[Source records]
------------------------

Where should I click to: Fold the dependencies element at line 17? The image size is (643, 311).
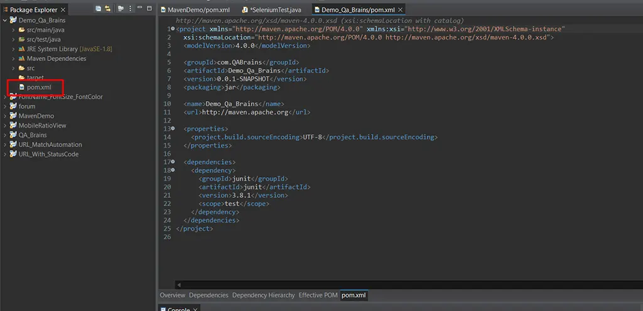point(173,162)
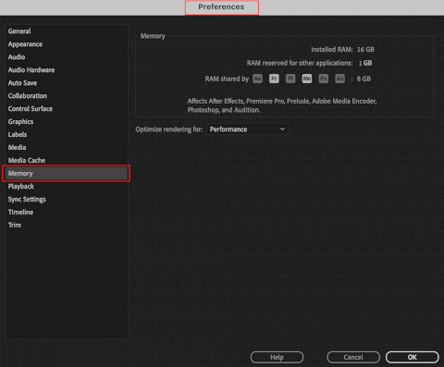Open the Optimize rendering for dropdown
The height and width of the screenshot is (367, 444).
point(247,129)
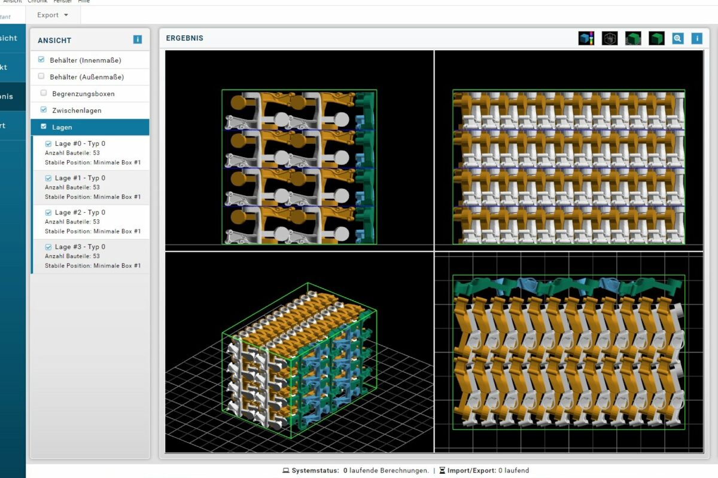Open the Chronik menu

pos(38,1)
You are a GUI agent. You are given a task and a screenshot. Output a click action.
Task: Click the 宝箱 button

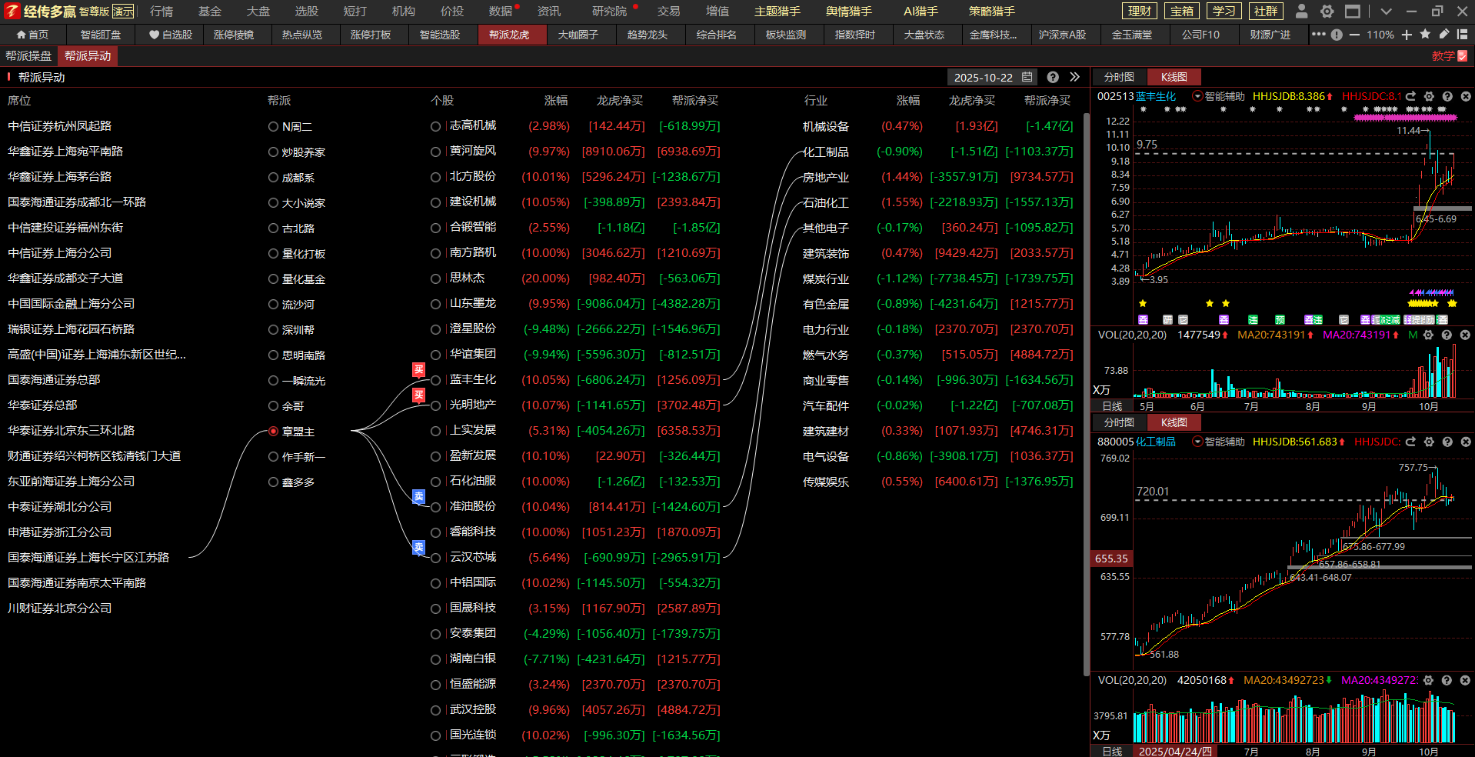point(1181,12)
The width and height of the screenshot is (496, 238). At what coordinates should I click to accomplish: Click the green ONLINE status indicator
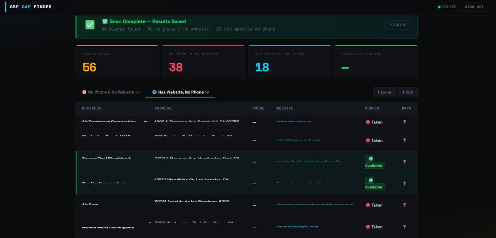click(x=447, y=7)
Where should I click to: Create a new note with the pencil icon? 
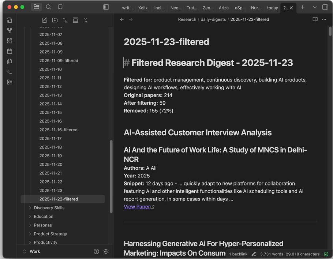(44, 20)
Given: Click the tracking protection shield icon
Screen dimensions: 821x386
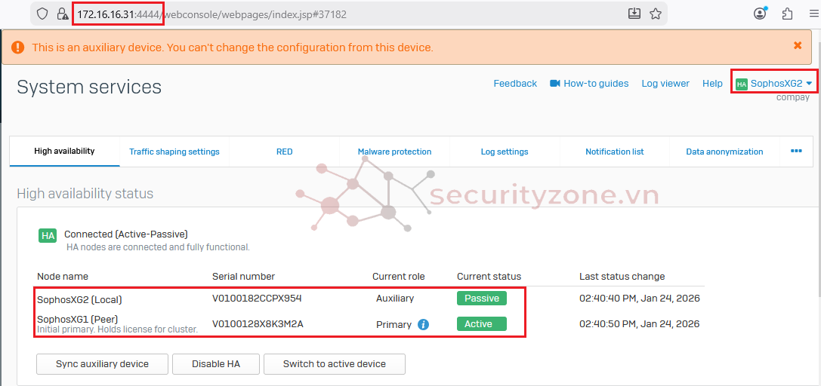Looking at the screenshot, I should point(42,14).
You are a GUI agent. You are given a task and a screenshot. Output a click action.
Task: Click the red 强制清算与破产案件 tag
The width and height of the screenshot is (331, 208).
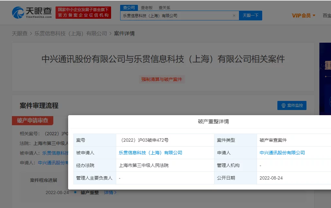(161, 79)
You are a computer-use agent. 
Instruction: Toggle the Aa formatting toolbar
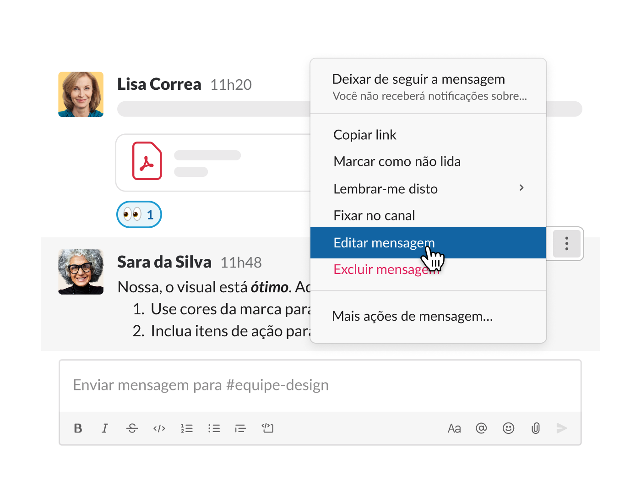(x=454, y=428)

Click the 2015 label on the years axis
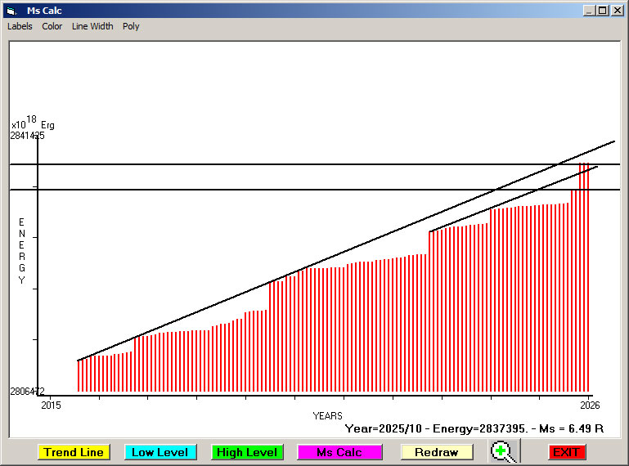click(51, 405)
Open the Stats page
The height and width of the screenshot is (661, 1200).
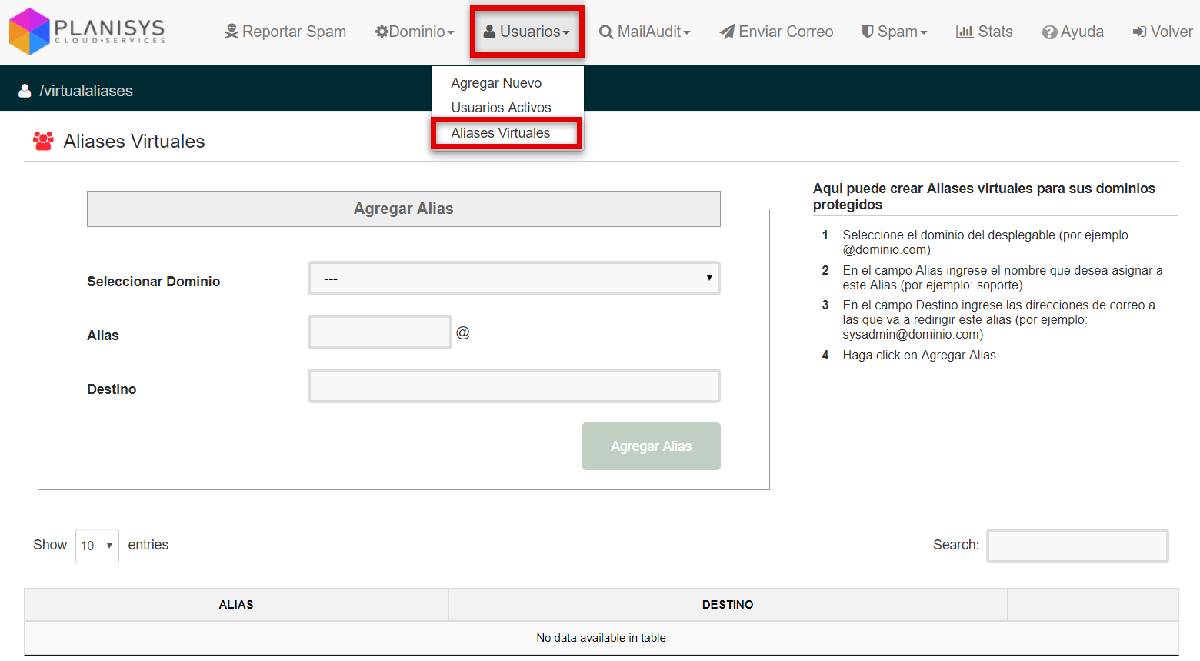984,32
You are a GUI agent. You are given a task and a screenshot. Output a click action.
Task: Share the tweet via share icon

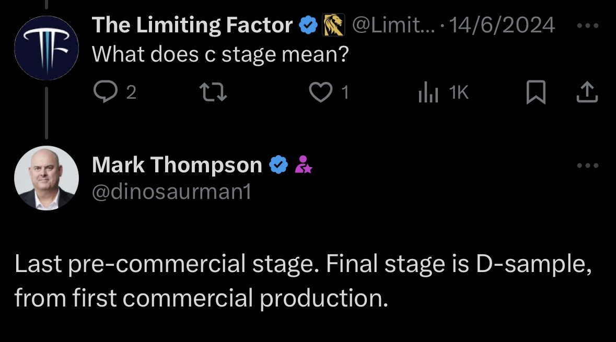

------------------------

→ **Work request**: The reply should contain all of the data above, word for word, with no pictures.

→ **Solution for this exercise**:
Where should I click to: Fold the dependencies element at line 17? The image size is (643, 311).
point(173,162)
Open the Optimize rendering for dropdown
The height and width of the screenshot is (367, 444).
point(247,129)
Open the Chronik menu

pos(38,1)
You are a GUI agent. You are given a task and a screenshot. Output a click action.
Task: Click the 宝箱 button

point(1181,12)
The width and height of the screenshot is (496, 238). At what coordinates should I click to accomplish: Click the green ONLINE status indicator
click(x=447, y=7)
Where should I click to: Create a new note with the pencil icon? 
(44, 20)
Given: Click the tracking protection shield icon
Screen dimensions: 821x386
Looking at the screenshot, I should point(42,14).
You are a GUI agent. You are given a task and a screenshot. Output a click action.
Task: Click the red 强制清算与破产案件 tag
The width and height of the screenshot is (331, 208).
(161, 79)
You are a computer-use agent. 
Instruction: Toggle the Aa formatting toolbar
(x=454, y=428)

Click the 2015 label on the years axis
click(51, 405)
Open the Stats page
The height and width of the screenshot is (661, 1200).
984,32
You are a GUI agent. You are given a task and a screenshot. Output a click action.
Task: Share the tweet via share icon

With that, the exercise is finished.